Ideally will be better to save the image beforehand in diferent widths, using this resize algorithm, to avoid the controller process in every image load.

(Sorry for my poor english, I'm brazilian...)

Solution 4 - Html

Your problem is that you are relying on the browser to resize your images. Browsers have notoriously poor image scaling algorithms, which will cause the ugly pixelization.

You should resize your images in a graphics program first before you use them on the webpage.

Also, you have a spelling mistake: it should say moz-crisp-edges; however, that won't help you in your case (because that resizing algorithm won't give you a high quality resize: https://developer.mozilla.org/En/CSS/Image-rendering)

Solution 5 - Html

You should try to maintain a proper aspect ratio between the sizes you're scaling from and to. For example, if your target size is 28px, then your source size should be a power of that, such as 56 (28 x 2) or 112 (28 x 4). This ensures you can scale by 50% or 25% rather than the 0.233333% you're currently using.

Solution 6 - Html

I've seen the same thing in firefox, css transform scaled transparent png's looking very rough.

I noticed that when they previously had a background color set the quality was much better, so I tried setting an RGBA background with as low an opacity value as possible.

background:rgba(255,255,255,0.001);

This worked for me, give it a try.

Solution 7 - Html

IE Scaling Depends on Amount of Downsize

Some people said that an even fraction downsize avoids the problem. I disagree.

In IE11 I find that reducing an image by 50% (e.g. 300px to 150px) yields a jagged resize (like it's using nearest-neighbor). A resize to ~99% or 73% (e.g. 300px to 276px) yields a smoother image: bilinear or bicubic etc.

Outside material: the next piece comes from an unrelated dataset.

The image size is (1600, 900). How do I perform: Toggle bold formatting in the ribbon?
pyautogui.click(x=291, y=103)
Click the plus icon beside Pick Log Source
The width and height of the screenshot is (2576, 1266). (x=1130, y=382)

In response I've been using images that are just retina-ish: maybe 25% bigger than would be used on a traditional 1:1 pixel mapping screen, so that IE only resizes a bit and doesn't trigger the ugliness.

Solution 8 - Html

This is possible! At least now that css transforms have good support:

You need to use a CSS transform to scale the image - the trick is not just to use a scale(), but also to apply a very small rotation. This triggers IE to use a smoother interpolation of the image:

img {
    /* double desired size */
    width: 56px; 
    height: 56px;

    /* margins to reduce layout size to match the transformed size */ 
    margin: -14px -14px -14px -14px; 
    
    /* transform to scale with smooth interpolation: */
    transform: scale(0.5) rotate(0.1deg);
}

Solution 9 - Html

Seems Chrome downscaling is best but the real question is why use such a massive image on the web if you use show is so massively scaled down? Downloadtimes as seen on the test page above are terrible. Especially for responsive websites a certain amount of scaling makes sense, actually more a scale up than scale down though. But never in such a (sorry pun) scale.

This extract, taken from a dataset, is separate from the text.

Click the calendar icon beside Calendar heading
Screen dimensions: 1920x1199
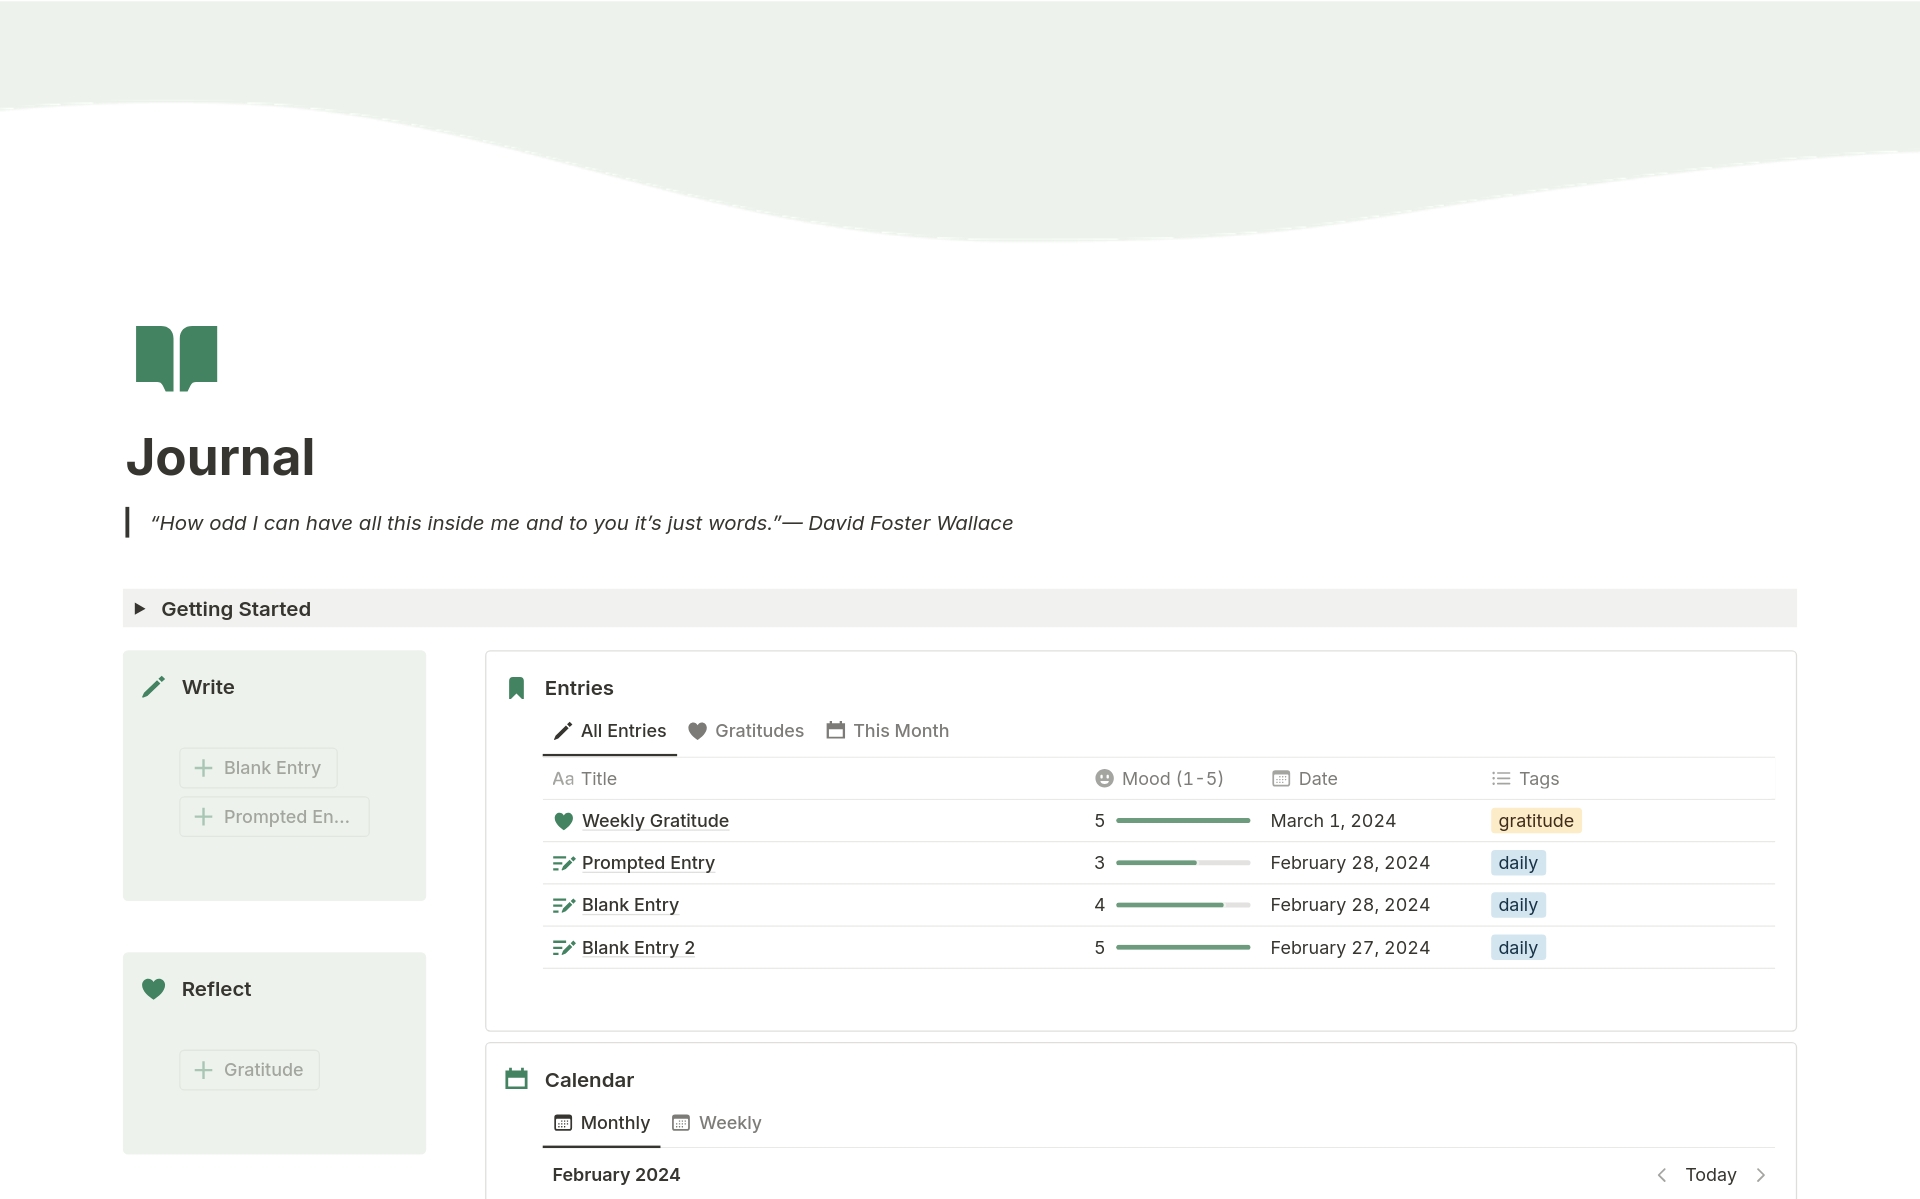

Seems this is more a theoretical problem which Chrome seems to deal with nicely but actually should not happen and actually should not be used in practice IMHO.

Solution 10 - Html

Remember that sizes on the web are increasing dramatically. 3 years ago, I did an overhaul to bring our 500 px wide site layout to 1000. Now, where many sites are doing the jump to 1200, we jumped past that and went to a 2560 max optimized for 1600 wide (or 80% depending on the content level) main content area with responsiveness to allow the exact same ratios and look and feel on a laptop (1366x768) and on mobile (1280x720 or smaller).

Dynamic resizing is an integral part of this and will only become more-so as responsiveness becomes more and more important in 2013.

My smartphone has no trouble dealing with the content with 25 items on a page being resized - neither the computation for resizing nor the bandwidth. 3 seconds loads the page from fresh. Looks great on our 6 year old presentation laptop (1366x768) and on the projector (800x600).

Only on Mozilla Firefox does it look genuinely atrocious. It even looks just fine on IE8 (never used/updated since I installed it 2.5 years ago).